### Exercise goal
Please arrange the material as a JSON list of strings, one string per line, from the start of the material up to and including the line that contains "center [344, 26].". Skip blank lines and leave the pictures out.

### Records held in a dataset

__________

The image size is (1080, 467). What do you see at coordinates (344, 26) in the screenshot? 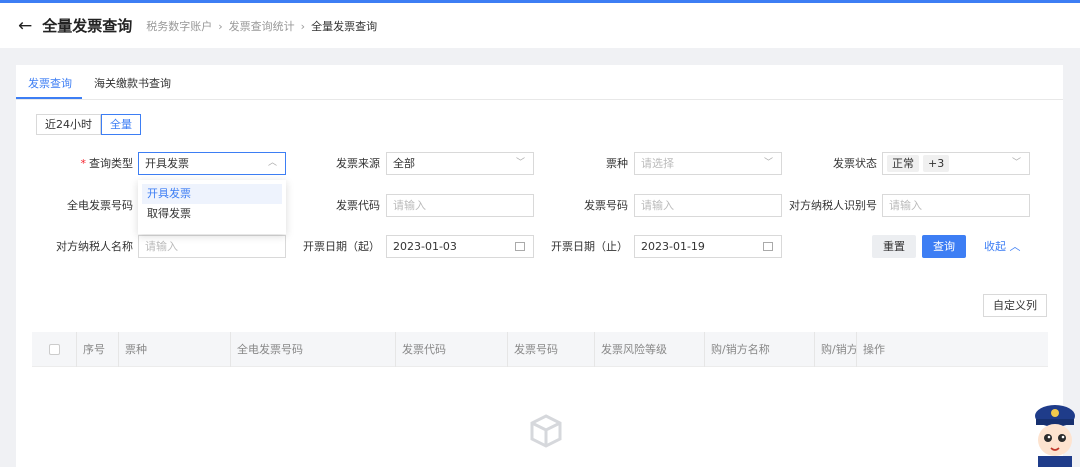
I see `breadcrumb-item-current: 全量发票查询` at bounding box center [344, 26].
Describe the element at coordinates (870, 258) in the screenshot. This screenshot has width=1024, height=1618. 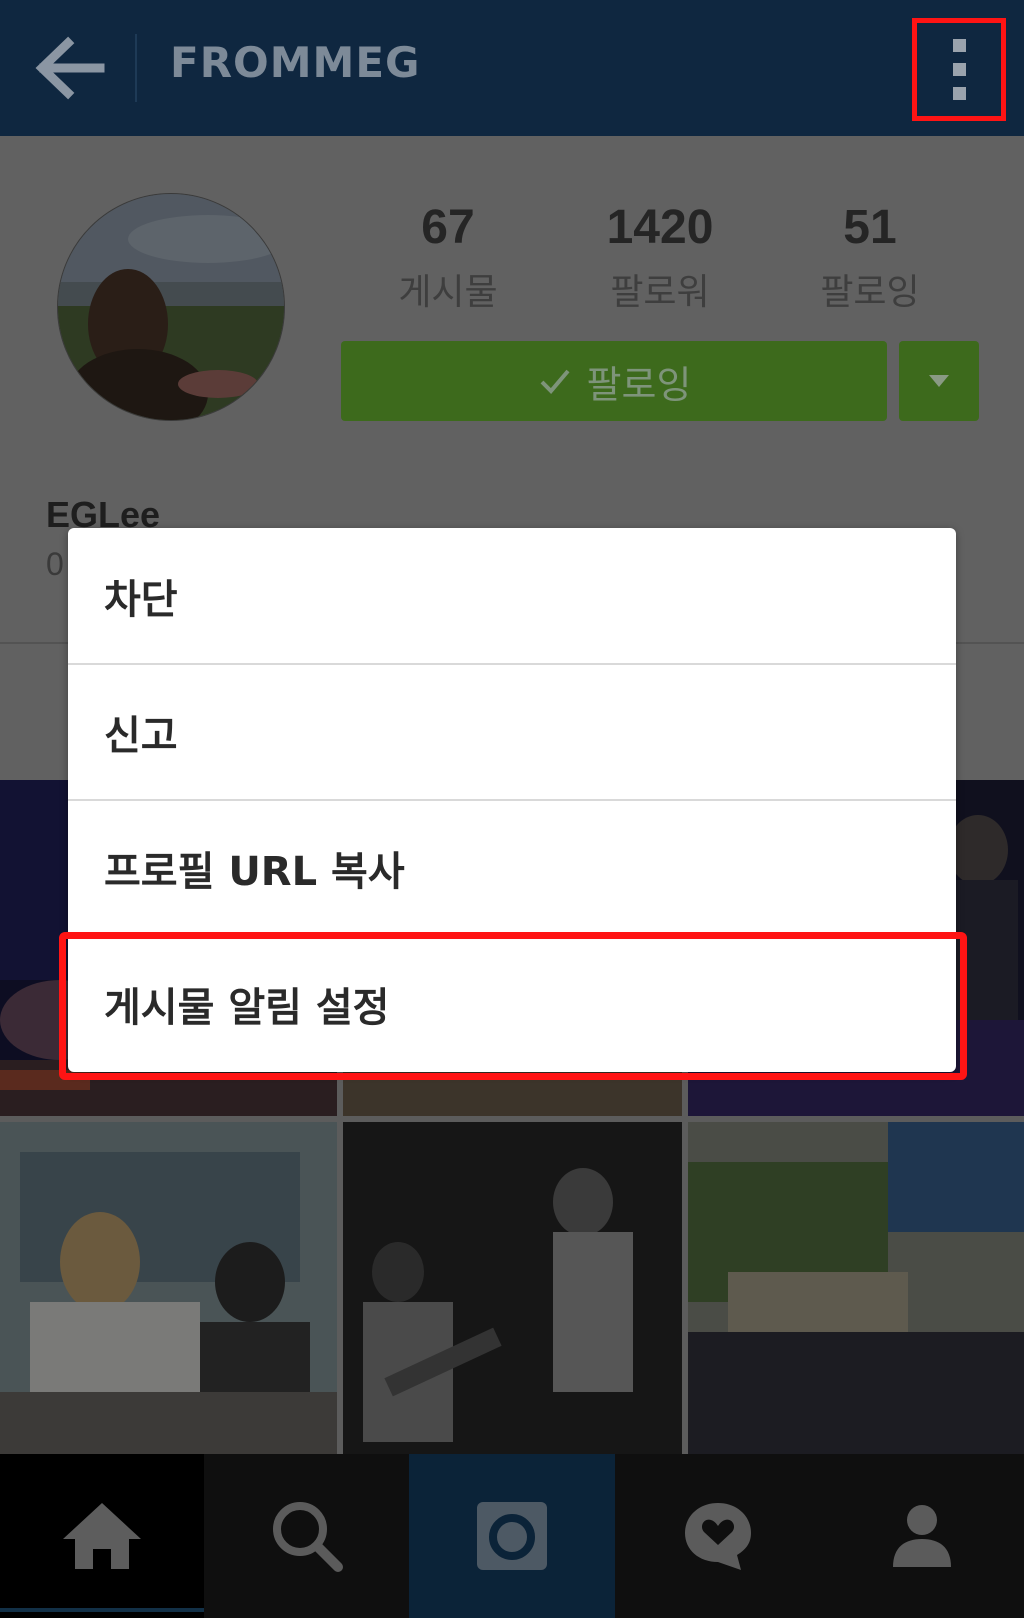
I see `stat-following: 51 팔로잉` at that location.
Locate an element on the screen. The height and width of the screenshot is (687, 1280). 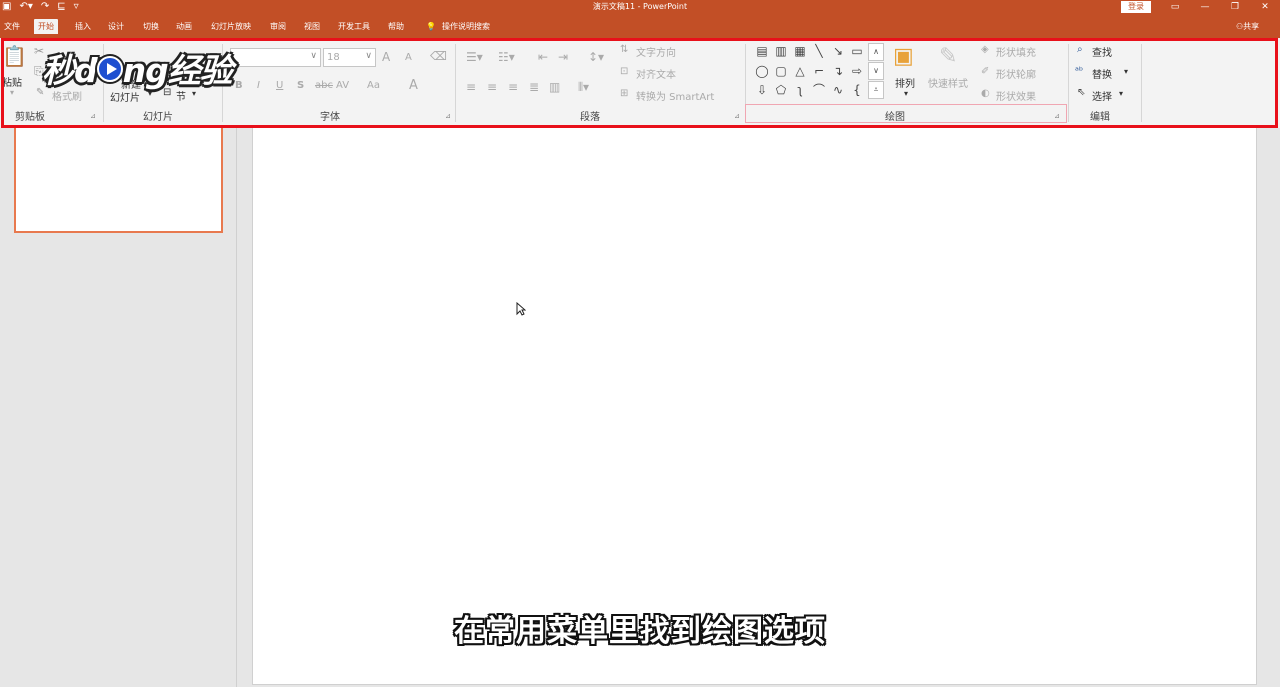
align-left-icon: ≡ is located at coordinates (471, 87).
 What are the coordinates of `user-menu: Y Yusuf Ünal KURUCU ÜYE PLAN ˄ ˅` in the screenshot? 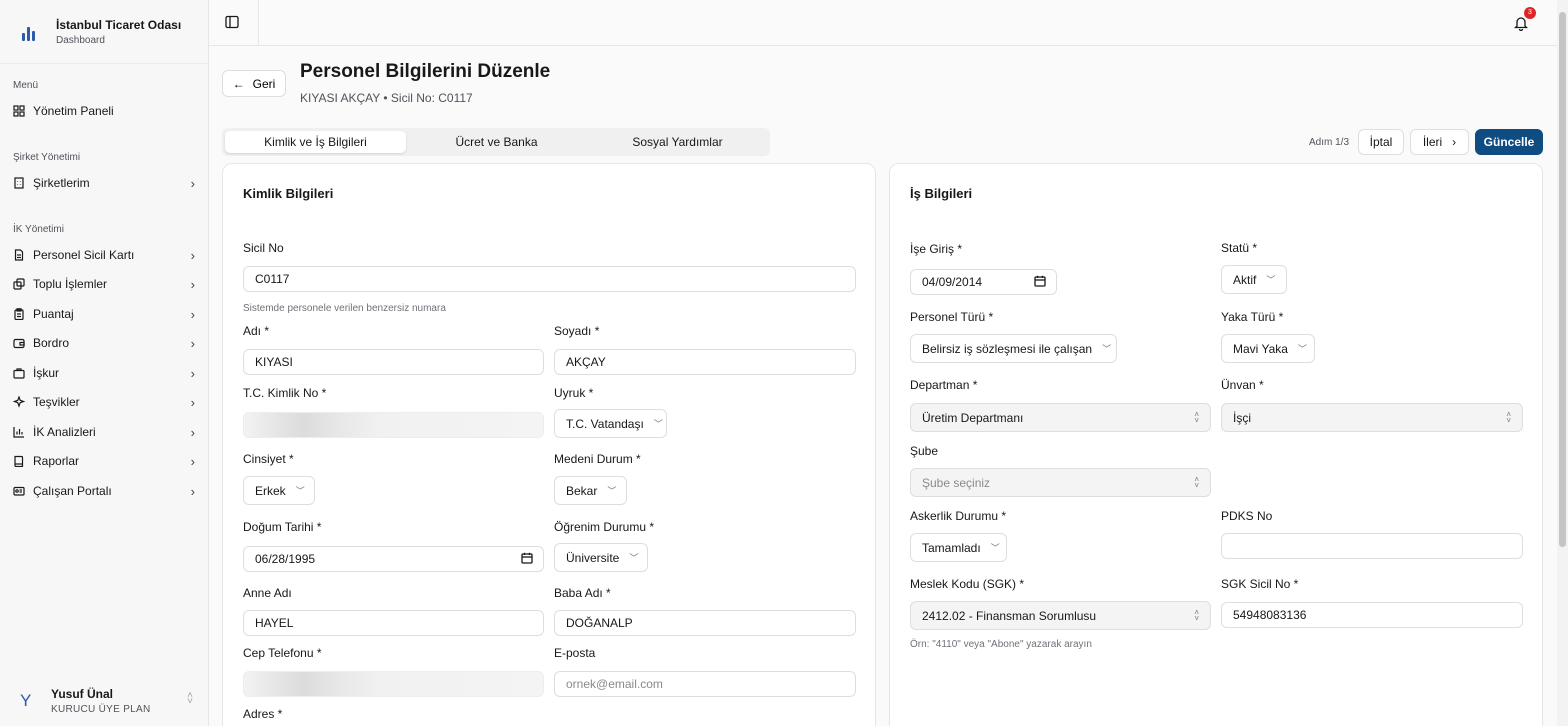 It's located at (104, 701).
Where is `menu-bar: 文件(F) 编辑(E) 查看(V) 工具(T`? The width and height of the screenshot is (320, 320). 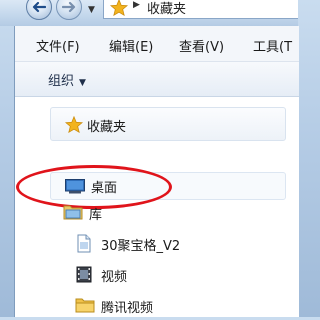 menu-bar: 文件(F) 编辑(E) 查看(V) 工具(T is located at coordinates (157, 44).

__________

### Reply
[
  "The image size is (1080, 467). What do you see at coordinates (344, 26) in the screenshot? ",
  "I see `breadcrumb-item-current: 全量发票查询` at bounding box center [344, 26]."
]